# TASK INSTRUCTIONS:
[a] In the passage on IVF implantation rates, rewrite the paragraph beginning "Implantation rate is one of the determining factors" as a bulleted list that keeps its main facts.
[b] According to the passage on IVF implantation rates, what has made it possible to transfer fewer embryos? Answer in one to three sentences.
[c] Continue the passage on IVF implantation rates from the point where it stops.
---------- DOCUMENT SEGMENT ----------
Implantation rate is
one of the determining factors, if not the determining factor, in
human in vitro fertilization (IVF). Factors that can affect
implantation rate include oocyte quality (which in turn depends on the
patient's etiology, dietary status, and stimulation regimen),
laboratory conditions, stage of embryonic development at the time of
transfer, embryo transfer medium, and the embryo transfer procedure
itself. With increasing implantation rates, we have been able to
reduce the number of embryos transferred to achieve an acceptable
pregnancy rate. Implantation rate is among the most suitable ways to
compare clinics. In other words, implantation rates for specific
groups of patients can be used for benchmarking the success of IVF.
With the move to low cell-number embryo transfers, the question is
therefore: at what stages of embryo development are implantation rates
highest? This question has been the subject of recent discussion, and
there remains a lack of consensus.
---------- SUPPLIED MATERIAL ----------
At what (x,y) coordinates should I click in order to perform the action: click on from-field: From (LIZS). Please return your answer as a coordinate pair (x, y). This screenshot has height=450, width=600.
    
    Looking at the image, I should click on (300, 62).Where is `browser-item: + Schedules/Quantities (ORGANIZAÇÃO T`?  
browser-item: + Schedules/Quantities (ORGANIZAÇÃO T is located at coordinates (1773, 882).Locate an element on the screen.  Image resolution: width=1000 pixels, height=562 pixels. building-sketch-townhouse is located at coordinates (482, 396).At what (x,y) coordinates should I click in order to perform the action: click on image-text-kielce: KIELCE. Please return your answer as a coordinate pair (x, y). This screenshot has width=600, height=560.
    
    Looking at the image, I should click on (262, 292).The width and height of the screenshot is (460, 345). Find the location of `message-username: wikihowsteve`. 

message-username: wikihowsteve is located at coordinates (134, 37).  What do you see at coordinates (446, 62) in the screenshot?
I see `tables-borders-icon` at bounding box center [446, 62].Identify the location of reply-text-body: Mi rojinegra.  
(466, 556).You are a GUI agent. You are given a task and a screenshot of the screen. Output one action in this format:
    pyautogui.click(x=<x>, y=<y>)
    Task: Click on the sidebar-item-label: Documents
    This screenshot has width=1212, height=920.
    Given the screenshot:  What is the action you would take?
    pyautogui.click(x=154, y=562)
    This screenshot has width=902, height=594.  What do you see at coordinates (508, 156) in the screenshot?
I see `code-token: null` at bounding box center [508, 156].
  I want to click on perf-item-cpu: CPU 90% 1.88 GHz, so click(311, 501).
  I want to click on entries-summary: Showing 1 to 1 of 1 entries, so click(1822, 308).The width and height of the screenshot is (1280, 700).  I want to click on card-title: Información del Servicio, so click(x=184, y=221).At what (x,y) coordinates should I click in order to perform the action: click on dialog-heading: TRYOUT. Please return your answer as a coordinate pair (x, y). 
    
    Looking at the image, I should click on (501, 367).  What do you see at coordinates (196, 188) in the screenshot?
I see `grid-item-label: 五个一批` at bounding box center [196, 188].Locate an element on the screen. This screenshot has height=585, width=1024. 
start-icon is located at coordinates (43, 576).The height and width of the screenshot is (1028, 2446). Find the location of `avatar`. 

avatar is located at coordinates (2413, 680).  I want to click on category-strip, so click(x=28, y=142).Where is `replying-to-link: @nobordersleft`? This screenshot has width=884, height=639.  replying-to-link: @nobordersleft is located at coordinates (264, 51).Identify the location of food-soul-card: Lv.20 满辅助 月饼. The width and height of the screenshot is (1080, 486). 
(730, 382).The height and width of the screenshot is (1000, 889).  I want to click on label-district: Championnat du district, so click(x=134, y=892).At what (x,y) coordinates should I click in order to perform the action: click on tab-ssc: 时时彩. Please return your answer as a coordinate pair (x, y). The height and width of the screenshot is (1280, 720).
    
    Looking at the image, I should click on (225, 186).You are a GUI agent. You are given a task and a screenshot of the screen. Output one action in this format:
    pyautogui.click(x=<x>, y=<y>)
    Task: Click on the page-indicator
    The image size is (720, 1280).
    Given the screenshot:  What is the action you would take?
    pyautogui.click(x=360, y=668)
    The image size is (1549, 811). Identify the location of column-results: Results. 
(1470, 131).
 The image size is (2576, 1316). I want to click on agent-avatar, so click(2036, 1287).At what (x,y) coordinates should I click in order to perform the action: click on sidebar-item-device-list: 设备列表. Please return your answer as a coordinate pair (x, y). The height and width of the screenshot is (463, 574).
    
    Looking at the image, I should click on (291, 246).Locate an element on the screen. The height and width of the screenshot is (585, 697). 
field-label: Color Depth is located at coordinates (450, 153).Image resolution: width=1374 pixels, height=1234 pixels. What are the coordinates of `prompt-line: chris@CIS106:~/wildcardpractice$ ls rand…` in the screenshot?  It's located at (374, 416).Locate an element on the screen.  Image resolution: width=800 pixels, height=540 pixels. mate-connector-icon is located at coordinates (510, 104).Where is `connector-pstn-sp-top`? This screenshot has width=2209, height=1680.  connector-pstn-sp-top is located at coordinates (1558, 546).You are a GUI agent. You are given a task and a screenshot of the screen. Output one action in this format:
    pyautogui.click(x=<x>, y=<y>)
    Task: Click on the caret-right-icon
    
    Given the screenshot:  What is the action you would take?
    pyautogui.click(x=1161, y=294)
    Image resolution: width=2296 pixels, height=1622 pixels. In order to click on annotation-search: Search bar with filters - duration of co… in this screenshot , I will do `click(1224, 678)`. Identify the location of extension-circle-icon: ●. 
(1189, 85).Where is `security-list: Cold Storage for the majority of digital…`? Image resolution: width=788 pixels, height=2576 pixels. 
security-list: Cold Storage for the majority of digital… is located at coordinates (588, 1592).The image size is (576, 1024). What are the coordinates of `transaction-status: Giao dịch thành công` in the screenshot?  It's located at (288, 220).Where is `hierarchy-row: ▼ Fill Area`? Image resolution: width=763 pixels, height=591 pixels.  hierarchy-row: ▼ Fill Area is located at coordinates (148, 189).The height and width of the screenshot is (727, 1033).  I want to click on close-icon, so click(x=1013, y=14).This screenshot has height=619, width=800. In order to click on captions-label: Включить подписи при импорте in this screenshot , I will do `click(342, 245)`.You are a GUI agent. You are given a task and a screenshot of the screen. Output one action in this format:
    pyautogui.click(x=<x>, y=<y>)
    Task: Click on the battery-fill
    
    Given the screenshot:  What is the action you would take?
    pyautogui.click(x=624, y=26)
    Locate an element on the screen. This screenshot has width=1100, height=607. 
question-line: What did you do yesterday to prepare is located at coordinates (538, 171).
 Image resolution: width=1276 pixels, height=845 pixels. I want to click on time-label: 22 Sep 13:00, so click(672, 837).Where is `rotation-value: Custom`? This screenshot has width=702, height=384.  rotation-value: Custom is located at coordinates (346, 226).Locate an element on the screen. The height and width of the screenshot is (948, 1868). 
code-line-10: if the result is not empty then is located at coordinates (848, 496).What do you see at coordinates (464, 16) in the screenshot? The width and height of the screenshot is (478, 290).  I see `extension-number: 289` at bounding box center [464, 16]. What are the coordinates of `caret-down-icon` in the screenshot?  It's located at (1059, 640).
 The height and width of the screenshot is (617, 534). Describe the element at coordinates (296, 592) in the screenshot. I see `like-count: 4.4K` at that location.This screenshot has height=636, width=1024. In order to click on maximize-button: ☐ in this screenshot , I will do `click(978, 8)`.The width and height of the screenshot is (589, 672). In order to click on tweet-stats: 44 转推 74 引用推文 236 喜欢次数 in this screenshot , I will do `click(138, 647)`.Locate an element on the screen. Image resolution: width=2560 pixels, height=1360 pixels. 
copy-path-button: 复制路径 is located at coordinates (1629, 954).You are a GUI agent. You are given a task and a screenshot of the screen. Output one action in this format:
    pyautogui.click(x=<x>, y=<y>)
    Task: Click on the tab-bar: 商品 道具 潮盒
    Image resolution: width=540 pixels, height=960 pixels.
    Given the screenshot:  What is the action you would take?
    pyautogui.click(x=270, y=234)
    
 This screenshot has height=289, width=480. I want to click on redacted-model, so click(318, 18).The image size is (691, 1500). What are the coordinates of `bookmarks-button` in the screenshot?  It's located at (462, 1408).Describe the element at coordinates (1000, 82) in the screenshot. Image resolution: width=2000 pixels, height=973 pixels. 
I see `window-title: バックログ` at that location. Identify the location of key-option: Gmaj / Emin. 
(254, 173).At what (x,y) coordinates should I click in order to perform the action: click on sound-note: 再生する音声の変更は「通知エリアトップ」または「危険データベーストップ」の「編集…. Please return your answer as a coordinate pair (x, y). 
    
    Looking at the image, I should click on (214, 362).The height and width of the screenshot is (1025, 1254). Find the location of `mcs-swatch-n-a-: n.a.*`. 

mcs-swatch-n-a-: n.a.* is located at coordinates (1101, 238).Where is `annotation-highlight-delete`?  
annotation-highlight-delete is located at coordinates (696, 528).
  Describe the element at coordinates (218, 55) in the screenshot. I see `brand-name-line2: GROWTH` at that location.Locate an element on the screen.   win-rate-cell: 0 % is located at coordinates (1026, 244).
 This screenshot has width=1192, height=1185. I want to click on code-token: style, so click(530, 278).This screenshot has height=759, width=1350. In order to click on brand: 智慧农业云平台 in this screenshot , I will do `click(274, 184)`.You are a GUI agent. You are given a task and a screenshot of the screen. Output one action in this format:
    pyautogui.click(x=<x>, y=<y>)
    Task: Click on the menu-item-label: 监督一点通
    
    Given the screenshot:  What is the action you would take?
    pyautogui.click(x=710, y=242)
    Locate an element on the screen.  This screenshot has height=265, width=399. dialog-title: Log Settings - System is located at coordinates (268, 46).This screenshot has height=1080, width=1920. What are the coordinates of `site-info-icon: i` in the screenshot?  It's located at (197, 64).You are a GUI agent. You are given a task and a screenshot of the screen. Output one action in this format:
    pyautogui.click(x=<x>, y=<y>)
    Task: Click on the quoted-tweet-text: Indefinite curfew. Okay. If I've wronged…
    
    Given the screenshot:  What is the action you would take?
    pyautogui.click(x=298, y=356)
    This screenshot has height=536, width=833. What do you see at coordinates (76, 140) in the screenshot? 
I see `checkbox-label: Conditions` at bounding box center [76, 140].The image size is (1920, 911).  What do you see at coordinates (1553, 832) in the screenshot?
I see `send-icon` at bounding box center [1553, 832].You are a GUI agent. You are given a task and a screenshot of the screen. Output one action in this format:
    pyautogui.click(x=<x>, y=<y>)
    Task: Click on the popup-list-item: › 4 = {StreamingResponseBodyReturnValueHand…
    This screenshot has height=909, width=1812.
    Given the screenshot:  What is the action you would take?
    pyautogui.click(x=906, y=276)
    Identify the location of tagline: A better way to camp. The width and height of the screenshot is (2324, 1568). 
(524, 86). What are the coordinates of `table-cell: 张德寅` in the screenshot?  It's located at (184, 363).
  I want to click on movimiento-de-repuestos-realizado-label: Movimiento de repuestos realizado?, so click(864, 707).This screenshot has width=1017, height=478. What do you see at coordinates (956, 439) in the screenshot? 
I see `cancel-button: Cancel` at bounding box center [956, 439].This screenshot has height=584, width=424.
----------
# RESULTS:
[a]
- Implantation rate is one of the most important factors in human IVF, possibly the most important.
- It is affected by:
  - oocyte quality, which depends on the patient's etiology, dietary status and stimulation regimen
  - laboratory conditions
  - the stage of embryonic development at transfer
  - embryo transfer medium
  - the embryo transfer procedure itself
- Higher implantation rates have allowed fewer embryos to be transferred while keeping an acceptable pregnancy rate.
- Implantation rate is among the most suitable ways to compare clinics, and rates for specific patient groups can serve as benchmarks of IVF success.
- Because of the move to transferring fewer embryos, a key question is which stage of embryo development gives the highest implantation rates.
- This question is still debated, and there is no consensus.

[b] Implantation rates have increased. Because of this, fewer embryos can be transferred while still achieving an acceptable pregnancy rate.

[c]
Not all oocytes or spermatozoa are destined
to give rise to a viable embryo.
This is due not only to chromosomal
anomalies, but also to cytoplasmic deficiencies and chromatin damage.
Furthermore, prior to blastocyst formation, one is really
monitoring a cleaving oocyte, as the maternal-embryonic genome
transition is not complete. Therefore, to assess true embryo viability
(postembryonic genome activation), one must culture the embryo to the
blastocyst stage. This point does not detract from studies on
pronucleate embryo polarity, as this clearly reflects the inherent
quality of the oocyte, and one cannot make a good embryo from a
poor-quality oocyte. Clearly such data are useful in indicating which
embryos have the highest potential early on, but implantation rates
greater than 28% have not been reported after the transfer of
pronucleate embryos.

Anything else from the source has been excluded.